Centenas de documentos da época do Brasil Colônia e do Brasil Império, passando pela Independência, foram encontrados por acaso durante uma limpeza no arquivo morto da Prefeitura de Bragança Paulista (80 km ao norte de São Paulo).
Os papéis ainda não foram analisados por historiadores, por isso não há uma dimensão exata de seu valor histórico. A Folha, entretanto, teve acesso a alguns deles e apurou, junto a historiadores, que não são inéditos.
"Apesar de não serem inéditos, não deixam de ser interessantes", afirma o historiador e professor da USP Nicolau Sevcenko.

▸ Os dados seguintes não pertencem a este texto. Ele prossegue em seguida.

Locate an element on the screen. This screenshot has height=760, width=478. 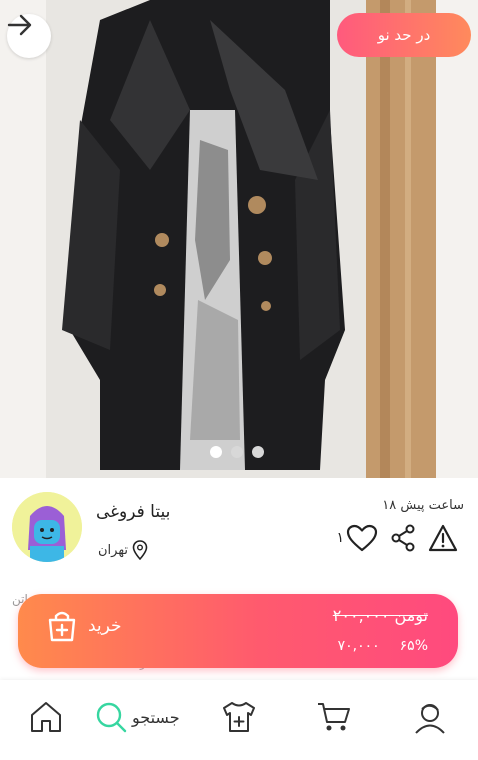
report-warning-icon is located at coordinates (443, 538).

Os documentos mais antigos -a maioria feita de papel de trapo e encontrada em perfeito estado de conservação- datam de 1808. Os mais novos do pacote são de 1890.
Em uma carta encontrada, o príncipe regente d. João, recém- chegado ao Brasil, manda o governador de Minas Gerais iniciar uma guerra contra índios antropófagos, que comiam carne humana (leia quadro nesta página).

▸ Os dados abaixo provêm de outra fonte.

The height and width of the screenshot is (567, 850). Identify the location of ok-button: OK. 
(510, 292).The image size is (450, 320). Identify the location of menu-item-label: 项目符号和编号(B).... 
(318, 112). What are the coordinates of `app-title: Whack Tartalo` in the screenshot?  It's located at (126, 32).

Outros, endereçados à Câmara da Vila Nova Bragança (nome da cidade à época), informam mudanças significativas no reino.
É o caso de um manuscrito de setembro de 1822, em que José Bonifacio de Andrada e Silva -conselheiro de dom Pedro 1º- avisa às autoridades da vila que a bandeira nacional havia mudado.

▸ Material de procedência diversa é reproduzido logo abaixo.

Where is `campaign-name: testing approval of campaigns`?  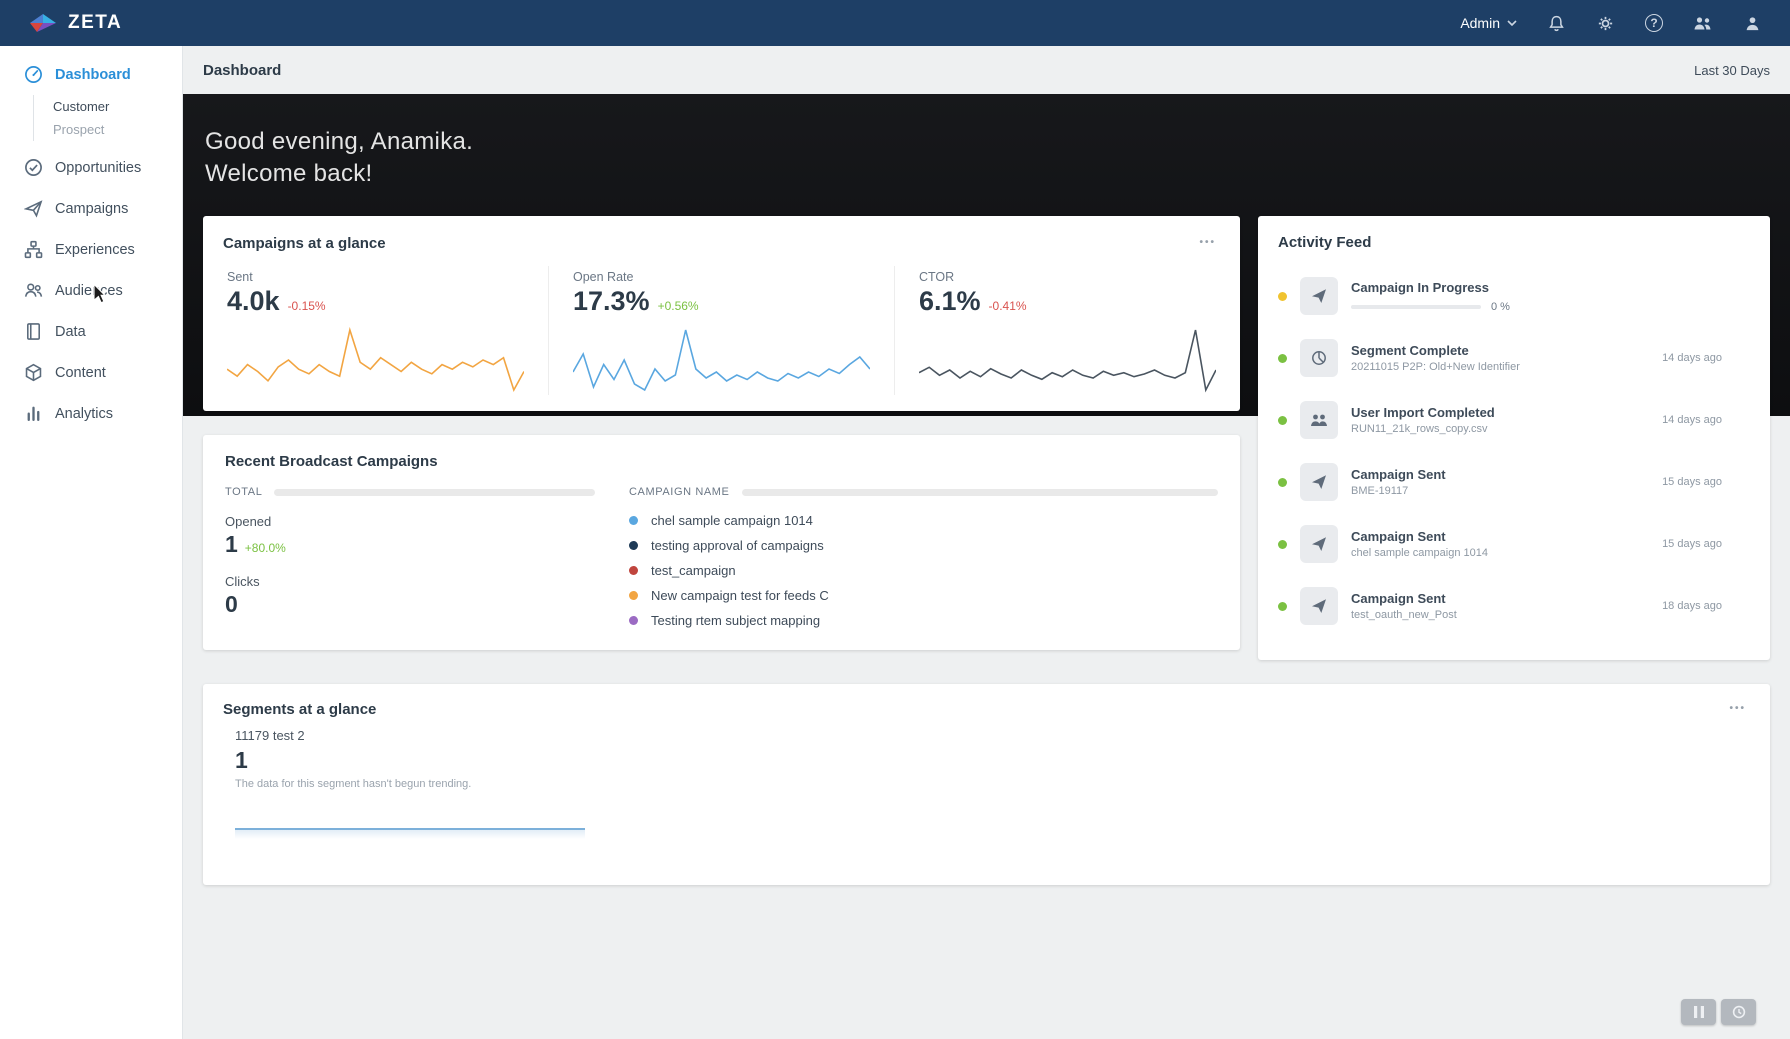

Afinal, a independência havia sido proclamada e uma bandeira brasileira precisava substituir a portuguesa.
Para Sevcenko, os papéis "mostram a mudança de um conceito. É o esforço do governo colonial em reverter o contato das vilas com a metrópole em Lisboa para um contato com o Rio de Janeiro como metrópole".
"Esses devem ser os primeiros documentos que atestam essa reversão da autoridade", diz o historiador.
Os papéis foram encontrados há cerca de um mês, pelo chefe do Arquivo Central de Bragança, José Galileu de Mattos, 51.
Estavam há décadas no porão do museu da cidade, junto com balancetes dos gastos da prefeitura e jornais velhos. Há alguns meses, o museu entrou em obras -será reinaugurado em novembro- e a papelada foi levada para o Arquivo Central.
Foi dando uma ordem nesse material que Mattos descobriu os documentos centenários. "Quando o Reinaldo (Dias, secretário da Cultura de Bragança) abriu o pacote, até tremeu", conta.
O secretário, que é sociólogo, explica a causa da tremedeira: "Abri em uma página qualquer e dei de cara com a assinatura do José Bonifacio! Foi emocionante".
"Ainda não temos idéia do valor histórico dos documentos, mas sabemos que, para Bragança, eles são inestimáveis", afirma.
Apesar de ter o mesmo nome da casa real portuguesa, a cidade de Bragança não tinha nenhuma ligação direta com a corte.
"O nome é apenas uma homenagem", explica o secretário.
Os documentos passarão agora por uma limpeza e serão acondicionados em embalagens adequadas -pastas de papel neutro.
O fato de a maioria ter sido confeccionada a partir de trapos, e não celulose, é uma das razões pela qual estão em tão bom estado.
"Vou propor que venha um especialista em papel para fazer esse trabalho", diz a museóloga Giselle Paixão, 43.
Segundo ela, os documentos não podem ficar em contato com o ar, luz ou umidade, sob pena de oxidarem -a olho nu, o resultado é o amarelamento do papel.